■ **EXERCISE PROMPT**: The answer is the exact text of every line from the one that contains "This screenshot has height=976, width=1900." to the final line of the entries below, with pictures left out.

+ + + + + + +

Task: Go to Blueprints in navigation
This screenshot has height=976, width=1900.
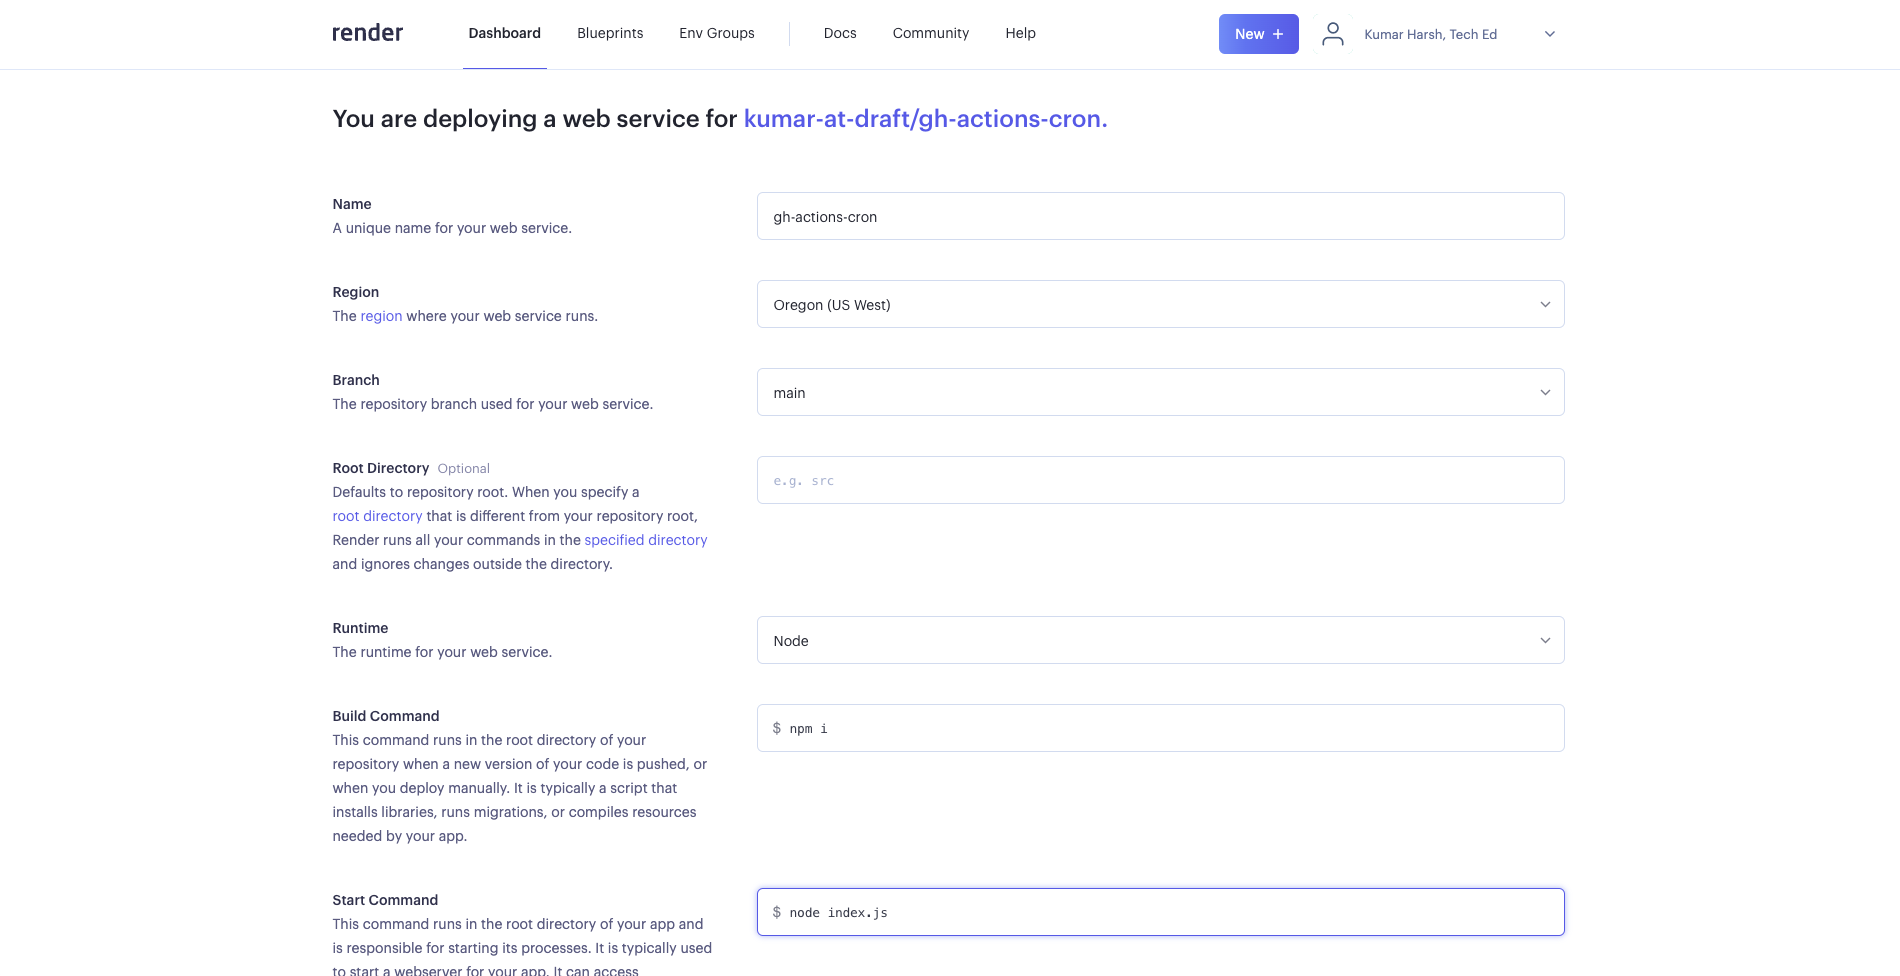Action: [610, 33]
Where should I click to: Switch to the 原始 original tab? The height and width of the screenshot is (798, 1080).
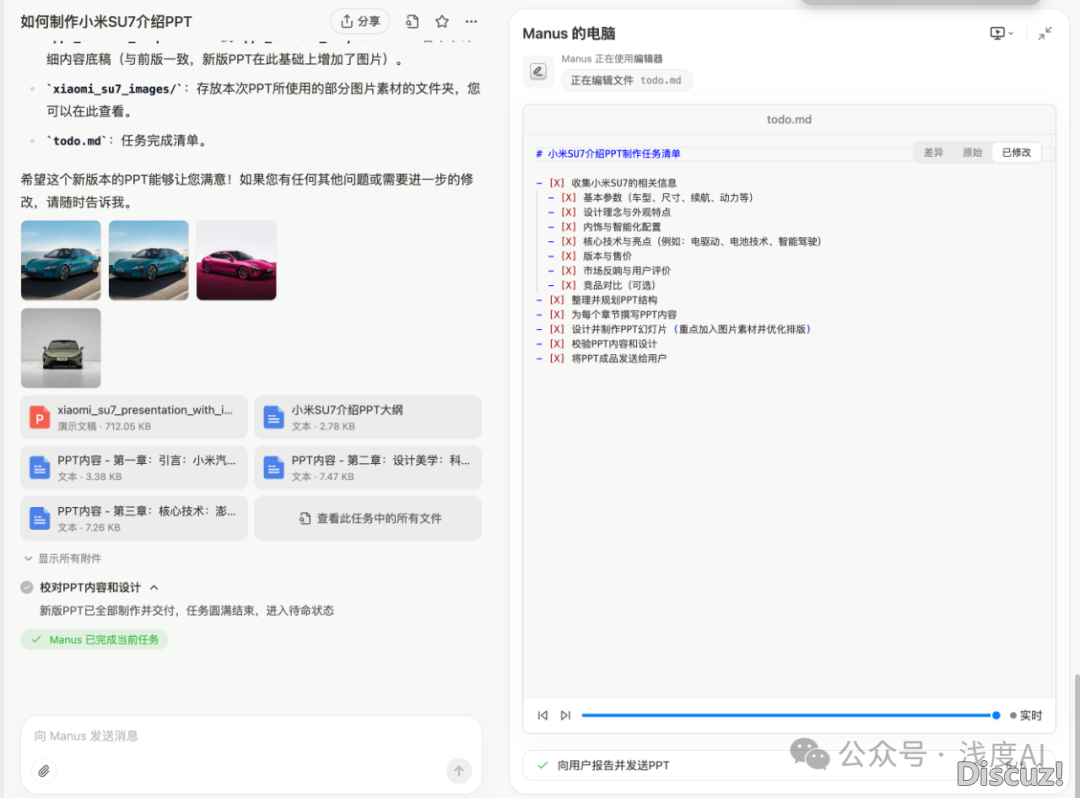coord(972,153)
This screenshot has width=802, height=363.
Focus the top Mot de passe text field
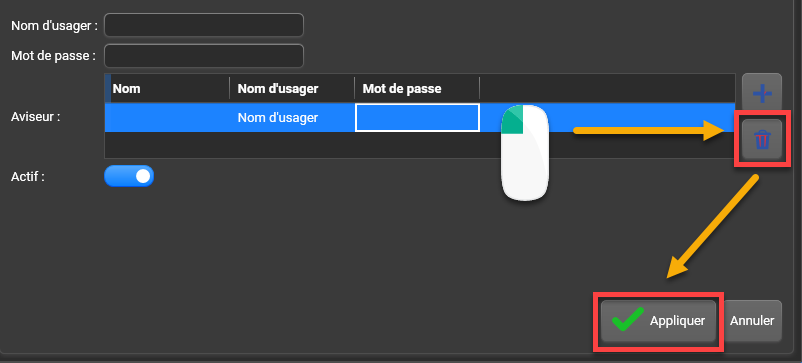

+ + + + + + +

■ **OUTPUT**:
This screenshot has height=976, width=1900.
Action: [610, 33]
Where should I click to: Switch to the 原始 original tab? The height and width of the screenshot is (798, 1080).
coord(972,153)
This screenshot has width=802, height=363.
Focus the top Mot de passe text field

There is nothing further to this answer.